- Location in Custer County and the state of South Dakota
- Coordinates: 43°41′13″N 103°12′31″W﻿ / ﻿43.68694°N 103.20861°W
- Country: United States
- State: South Dakota
- County: Custer
- Incorporated: 1919

Area
- • Total: 0.33 sq mi (0.85 km^{2})
- • Land: 0.33 sq mi (0.85 km^{2})
- • Water: 0 sq mi (0.00 km^{2})
- Elevation: 3,297 ft (1,005 m)

Population (2020)
- • Total: 60
- • Density: 183.6/sq mi (70.87/km^{2})
- Time zone: UTC-7 (MST)
- • Summer (DST): UTC-6 (MDT)
- Zip Code: 57738
- Area code: 605
- FIPS code: 46-20340
- GNIS feature ID: 1267385

= Fairburn, South Dakota =

Fairburn (/ˈfɛərbɜːrn/) is a town in Custer County, South Dakota, United States. The population was 60 at the 2020 census.

==History==
Fairburn was platted in 1886. The town was named from its location on a stream, burn being a Scottish word meaning "creek". A post office has been in operation in Fairburn since 1887.

==Geography==
According to the United States Census Bureau, the town has a total area of 0.33 sqmi, all land.

==Demographics==

Historical population
| Census | Pop. | Note | %± |
| 1930 | 91 |  | — |
| 1940 | 120 |  | 31.9% |
| 1950 | 80 |  | −33.3% |
| 1960 | 47 |  | −41.2% |
| 1970 | 50 |  | 6.4% |
| 1980 | 41 |  | −18.0% |
| 1990 | 62 |  | 51.2% |
| 2000 | 80 |  | 29.0% |
| 2010 | 85 |  | 6.3% |
| 2020 | 60 |  | −29.4% |
U.S. Decennial Census

===2010 census===
As of the census of 2010, there were 85 people, 39 households, and 23 families living in the town. The population density was 257.6 PD/sqmi. There were 47 housing units at an average density of 142.4 /sqmi. The racial makeup of the town was 91.8% White, 2.4% African American, 1.2% Native American, and 4.7% from two or more races. Hispanic or Latino of any race were 1.2% of the population.

There were 39 households, of which 20.5% had children under the age of 18 living with them, 48.7% were married couples living together, 5.1% had a female householder with no husband present, 5.1% had a male householder with no wife present, and 41.0% were non-families. 33.3% of all households were made up of individuals, and 5.1% had someone living alone who was 65 years of age or older. The average household size was 2.18 and the average family size was 2.87.

The median age in the town was 45.1 years. 23.5% of residents were under the age of 18; 5.9% were between the ages of 18 and 24; 20% were from 25 to 44; 36.5% were from 45 to 64; and 14.1% were 65 years of age or older. The gender makeup of the town was 50.6% male and 49.4% female.

===2000 census===
As of the census of 2000, there were 80 people, 34 households, and 22 families living in the town. The population density was 242.9 PD/sqmi. There were 41 housing units at an average density of 124.5 /sqmi. The racial makeup of the town was 98.75% White and 1.25% African American.

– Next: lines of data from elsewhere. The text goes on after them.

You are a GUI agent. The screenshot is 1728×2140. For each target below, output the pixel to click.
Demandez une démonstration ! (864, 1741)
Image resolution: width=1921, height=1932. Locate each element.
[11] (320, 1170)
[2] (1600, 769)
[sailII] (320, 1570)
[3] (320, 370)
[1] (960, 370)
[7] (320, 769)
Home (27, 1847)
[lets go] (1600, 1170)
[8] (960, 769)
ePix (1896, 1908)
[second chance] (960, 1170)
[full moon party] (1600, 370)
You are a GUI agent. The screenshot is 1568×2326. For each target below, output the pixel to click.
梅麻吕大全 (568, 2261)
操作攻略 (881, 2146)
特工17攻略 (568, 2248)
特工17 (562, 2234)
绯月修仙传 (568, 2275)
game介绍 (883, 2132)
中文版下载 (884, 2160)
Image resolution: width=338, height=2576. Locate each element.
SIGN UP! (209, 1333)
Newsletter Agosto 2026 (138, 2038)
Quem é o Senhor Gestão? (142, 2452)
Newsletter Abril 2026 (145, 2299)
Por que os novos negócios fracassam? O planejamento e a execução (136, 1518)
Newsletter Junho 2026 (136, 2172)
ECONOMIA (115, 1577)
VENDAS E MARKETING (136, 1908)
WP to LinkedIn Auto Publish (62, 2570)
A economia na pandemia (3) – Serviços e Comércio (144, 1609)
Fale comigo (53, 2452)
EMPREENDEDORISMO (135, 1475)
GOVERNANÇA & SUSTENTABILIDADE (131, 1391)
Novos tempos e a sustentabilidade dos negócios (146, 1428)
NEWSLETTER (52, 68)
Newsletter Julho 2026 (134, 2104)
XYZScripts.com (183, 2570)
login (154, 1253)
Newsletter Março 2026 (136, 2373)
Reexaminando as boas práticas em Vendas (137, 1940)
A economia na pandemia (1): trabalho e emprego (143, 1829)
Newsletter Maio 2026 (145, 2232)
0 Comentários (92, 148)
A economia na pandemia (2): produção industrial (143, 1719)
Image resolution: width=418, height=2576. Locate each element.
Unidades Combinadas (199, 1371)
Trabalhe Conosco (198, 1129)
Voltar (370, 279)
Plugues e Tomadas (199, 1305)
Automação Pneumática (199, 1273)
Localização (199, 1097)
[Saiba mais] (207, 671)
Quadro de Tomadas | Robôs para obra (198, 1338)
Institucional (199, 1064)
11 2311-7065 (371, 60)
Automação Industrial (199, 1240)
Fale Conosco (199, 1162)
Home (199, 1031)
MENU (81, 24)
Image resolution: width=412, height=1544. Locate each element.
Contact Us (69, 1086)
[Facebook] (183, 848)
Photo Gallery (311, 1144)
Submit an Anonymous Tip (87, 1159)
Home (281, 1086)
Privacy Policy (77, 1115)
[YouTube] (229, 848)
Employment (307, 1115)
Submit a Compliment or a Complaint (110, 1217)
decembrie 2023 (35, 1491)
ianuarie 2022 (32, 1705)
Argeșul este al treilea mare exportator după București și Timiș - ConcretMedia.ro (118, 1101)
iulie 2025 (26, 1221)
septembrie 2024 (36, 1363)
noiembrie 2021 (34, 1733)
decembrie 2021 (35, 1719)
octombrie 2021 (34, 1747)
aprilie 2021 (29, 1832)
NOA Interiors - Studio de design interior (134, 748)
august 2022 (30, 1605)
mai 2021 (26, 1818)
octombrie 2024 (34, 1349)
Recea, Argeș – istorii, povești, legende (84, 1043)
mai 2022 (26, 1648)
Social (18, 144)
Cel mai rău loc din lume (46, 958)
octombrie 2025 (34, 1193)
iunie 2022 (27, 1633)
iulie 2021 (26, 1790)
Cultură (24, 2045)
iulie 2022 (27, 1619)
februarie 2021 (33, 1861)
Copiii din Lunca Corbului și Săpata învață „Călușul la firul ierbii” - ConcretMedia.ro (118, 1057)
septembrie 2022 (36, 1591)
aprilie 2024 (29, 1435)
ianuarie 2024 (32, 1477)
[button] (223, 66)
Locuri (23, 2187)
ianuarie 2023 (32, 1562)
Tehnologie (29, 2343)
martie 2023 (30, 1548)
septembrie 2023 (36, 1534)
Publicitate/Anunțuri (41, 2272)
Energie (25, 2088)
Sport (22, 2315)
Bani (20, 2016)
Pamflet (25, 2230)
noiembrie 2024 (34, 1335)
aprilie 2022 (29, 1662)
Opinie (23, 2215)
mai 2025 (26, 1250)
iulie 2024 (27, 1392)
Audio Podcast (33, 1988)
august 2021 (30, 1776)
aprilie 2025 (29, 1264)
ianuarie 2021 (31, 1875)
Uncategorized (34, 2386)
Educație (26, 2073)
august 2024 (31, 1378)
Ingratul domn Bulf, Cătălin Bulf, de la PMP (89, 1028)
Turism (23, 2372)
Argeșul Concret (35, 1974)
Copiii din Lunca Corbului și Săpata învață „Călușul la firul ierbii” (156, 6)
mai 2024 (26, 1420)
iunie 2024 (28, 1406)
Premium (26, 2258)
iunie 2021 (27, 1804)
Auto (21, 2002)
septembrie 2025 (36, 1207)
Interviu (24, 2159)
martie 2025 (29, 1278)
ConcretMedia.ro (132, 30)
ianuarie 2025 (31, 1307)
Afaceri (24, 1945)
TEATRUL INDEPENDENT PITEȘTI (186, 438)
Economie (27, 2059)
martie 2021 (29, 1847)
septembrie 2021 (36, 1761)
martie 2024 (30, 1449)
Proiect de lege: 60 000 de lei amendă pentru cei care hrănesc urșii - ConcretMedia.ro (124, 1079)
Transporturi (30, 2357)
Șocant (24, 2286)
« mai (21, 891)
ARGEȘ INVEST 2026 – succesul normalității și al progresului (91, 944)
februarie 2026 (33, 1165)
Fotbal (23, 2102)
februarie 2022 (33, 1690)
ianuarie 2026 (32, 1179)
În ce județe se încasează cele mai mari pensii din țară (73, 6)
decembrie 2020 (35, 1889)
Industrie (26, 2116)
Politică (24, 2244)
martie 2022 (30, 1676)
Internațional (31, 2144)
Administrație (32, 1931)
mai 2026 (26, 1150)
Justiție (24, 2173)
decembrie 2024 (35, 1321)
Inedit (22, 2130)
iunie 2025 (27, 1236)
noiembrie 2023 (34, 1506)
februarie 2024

There were 34 households, out of which 32.4% had children under the age of 18 living with them, 55.9% were married couples living together, 5.9% had a female householder with no husband present, and 32.4% were non-families. 29.4% of all households were made up of individuals, and 17.6% had someone living alone who was 65 years of age or older. The average household size was 2.35 and the average family size was 2.96.

In the town, the population was spread out, with 23.8% under the age of 18, 7.5% from 18 to 24, 28.8% from 25 to 44, 22.5% from 45 to 64, and 17.5% who were 65 years of age or older. The median age was 39 years. For every 100 females, there were 116.2 males. For every 100 females age 18 and over, there were 117.9 males.

The median income for a household in the town was $23,750, and the median income for a family was $33,125. Males had a median income of $23,125 versus $33,750 for females. The per capita income for the town was $20,832. There were 9.5% of families and 10.0% of the population living below the poverty line, including no under eighteens and none of those over 64.